Saved entries:
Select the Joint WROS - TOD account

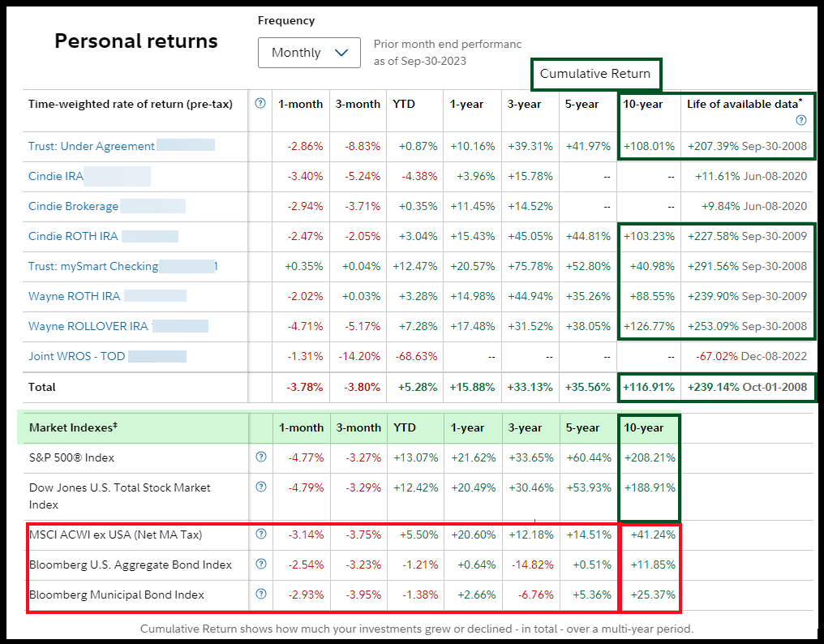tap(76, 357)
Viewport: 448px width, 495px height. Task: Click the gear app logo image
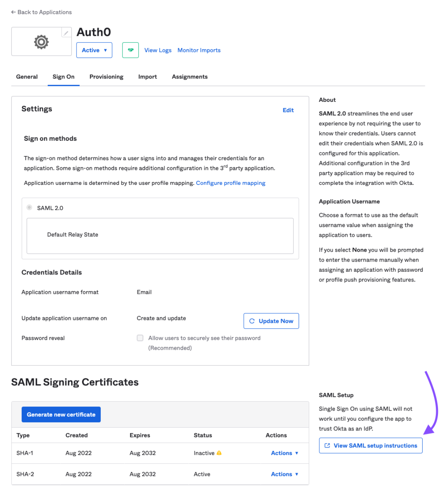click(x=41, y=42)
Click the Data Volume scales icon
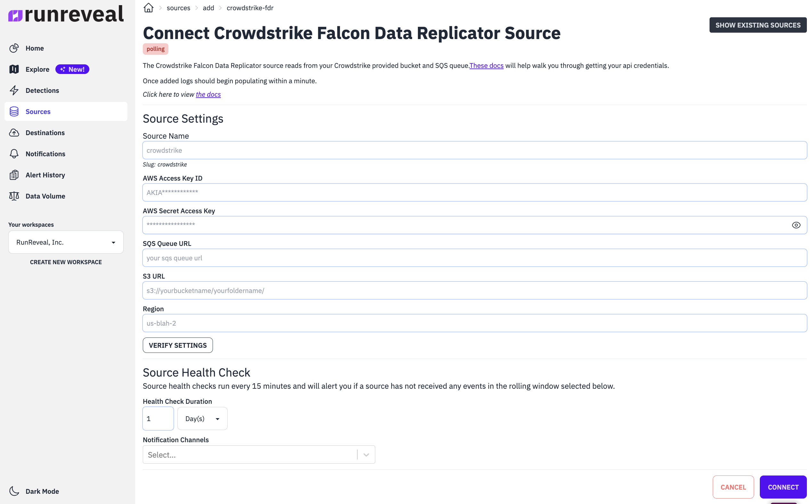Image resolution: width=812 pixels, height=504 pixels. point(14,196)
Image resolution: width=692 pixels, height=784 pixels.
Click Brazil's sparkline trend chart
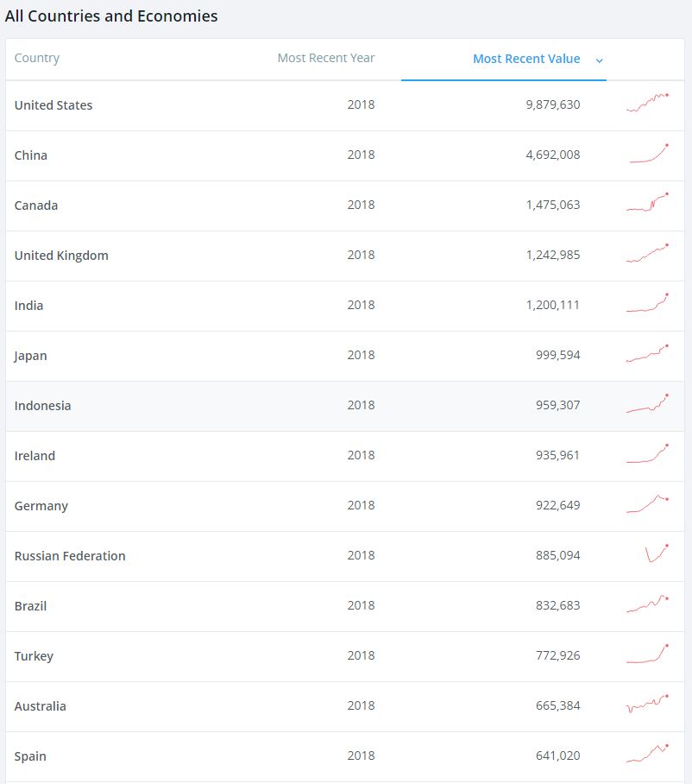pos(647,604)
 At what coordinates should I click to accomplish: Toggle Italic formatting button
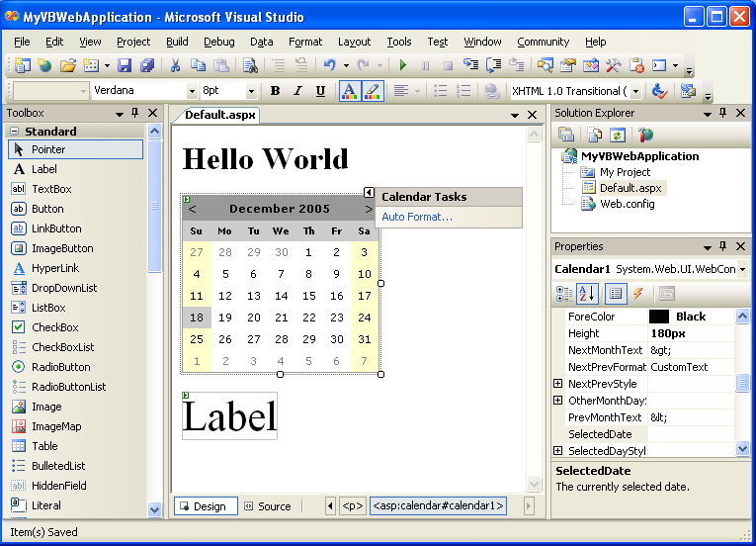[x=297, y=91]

What to do —
Take the records above from the line with "Click the Data Volume scales icon" down to their last line and please copy those lines exactly, without the pictures.

Answer to this task —
Click the Data Volume scales icon
Image resolution: width=812 pixels, height=504 pixels. point(14,196)
Image resolution: width=692 pixels, height=784 pixels.
Click Brazil's sparkline trend chart
pos(647,604)
 At what coordinates should I click to accomplish: Toggle Italic formatting button
[x=297, y=91]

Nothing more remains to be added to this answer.